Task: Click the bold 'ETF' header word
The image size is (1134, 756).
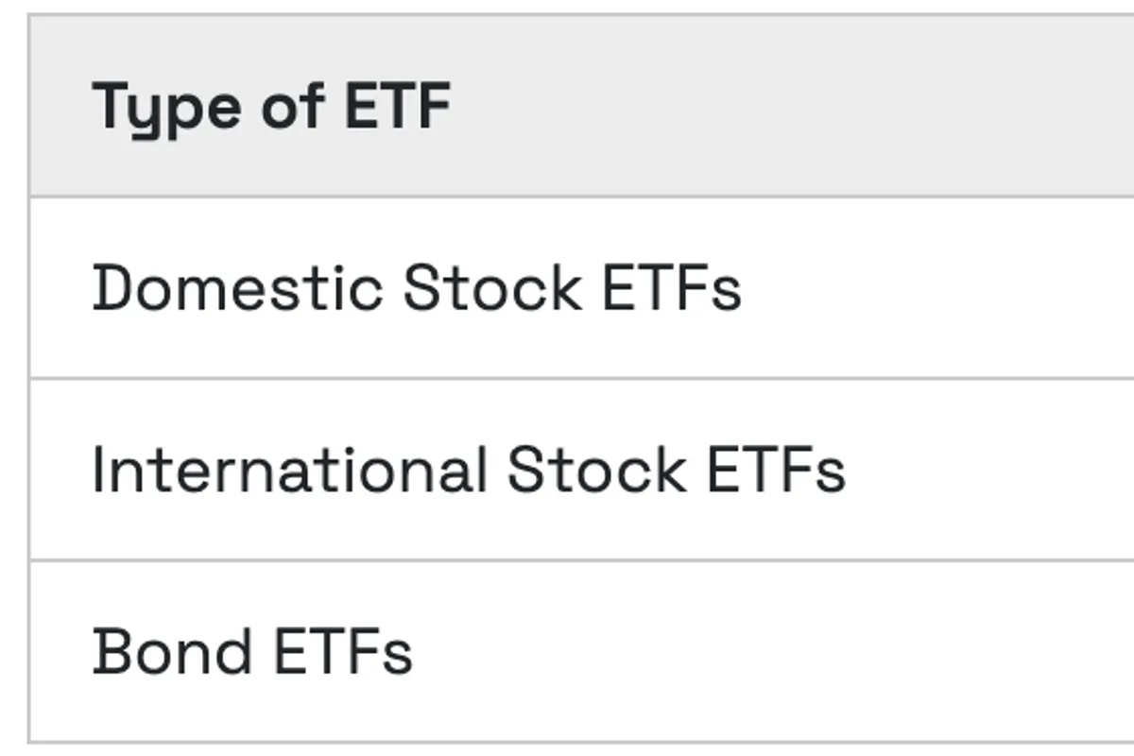Action: pos(397,106)
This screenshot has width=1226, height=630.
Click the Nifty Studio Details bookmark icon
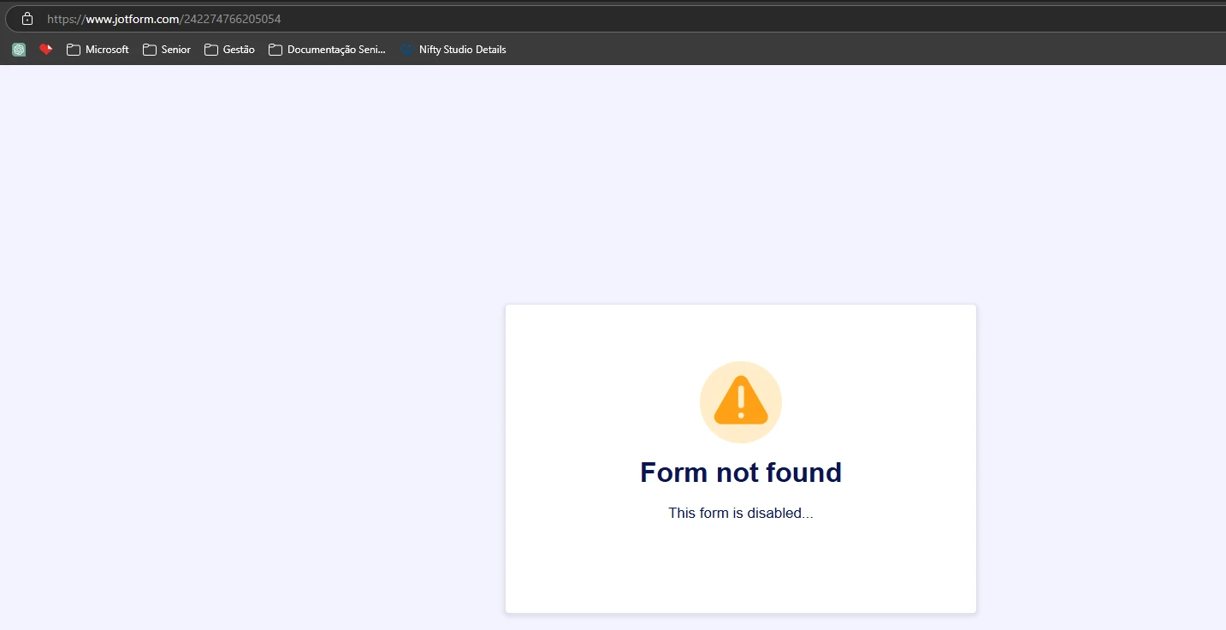tap(406, 50)
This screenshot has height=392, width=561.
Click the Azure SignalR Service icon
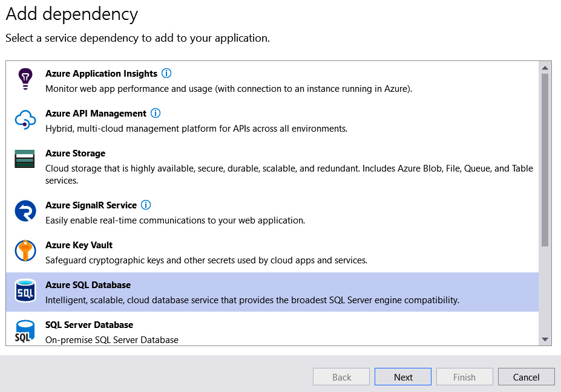25,211
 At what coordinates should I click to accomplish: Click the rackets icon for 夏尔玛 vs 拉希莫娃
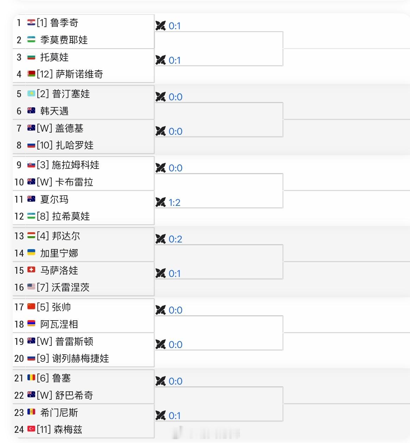tap(160, 202)
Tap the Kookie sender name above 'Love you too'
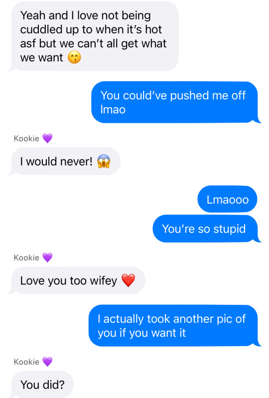Screen dimensions: 269x398 pos(26,258)
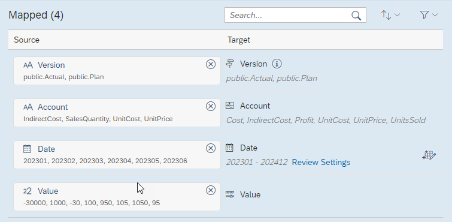The image size is (452, 222).
Task: Remove the Version source mapping
Action: click(211, 64)
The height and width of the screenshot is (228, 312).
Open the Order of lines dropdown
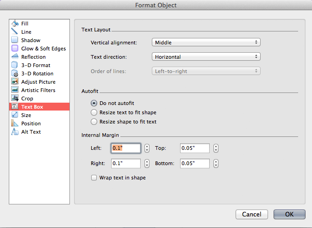pos(206,71)

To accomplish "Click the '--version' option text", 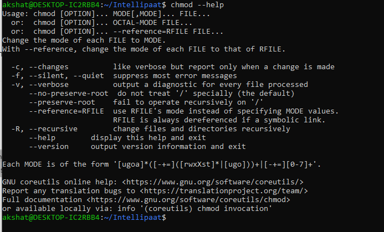I will tap(49, 147).
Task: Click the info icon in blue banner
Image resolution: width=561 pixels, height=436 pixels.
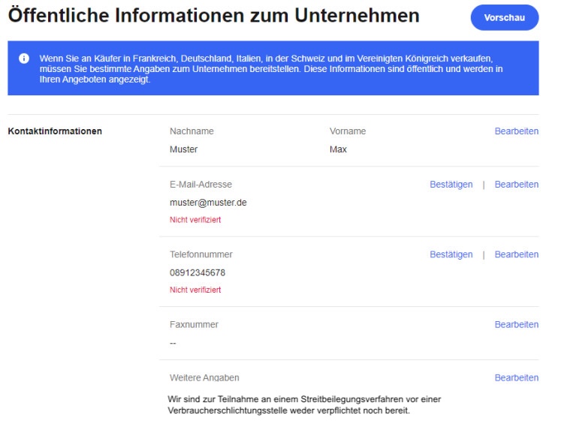Action: point(23,58)
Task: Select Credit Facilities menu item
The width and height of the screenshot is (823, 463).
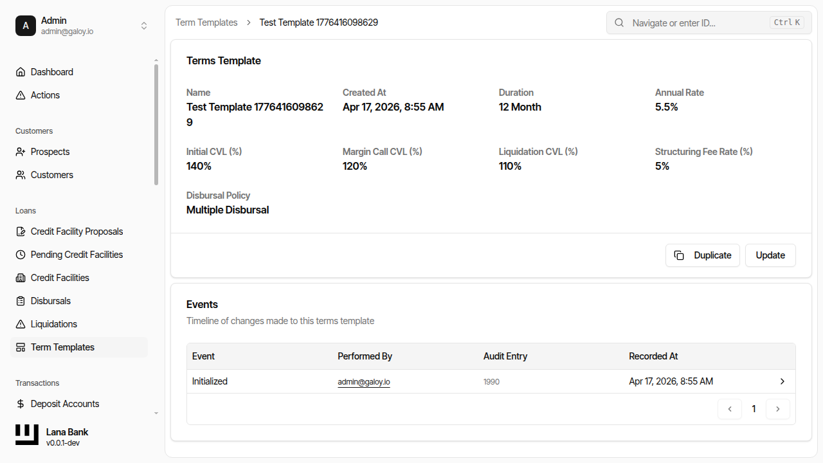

• ASSIGNED TASK: For the string "screenshot", go through the entries above and copy each line where it occurs.

• PROBLEM SOLUTION:
This screenshot has width=1226, height=630.
This screenshot has height=392, width=561.
The height and width of the screenshot is (228, 312).
The width and height of the screenshot is (823, 463).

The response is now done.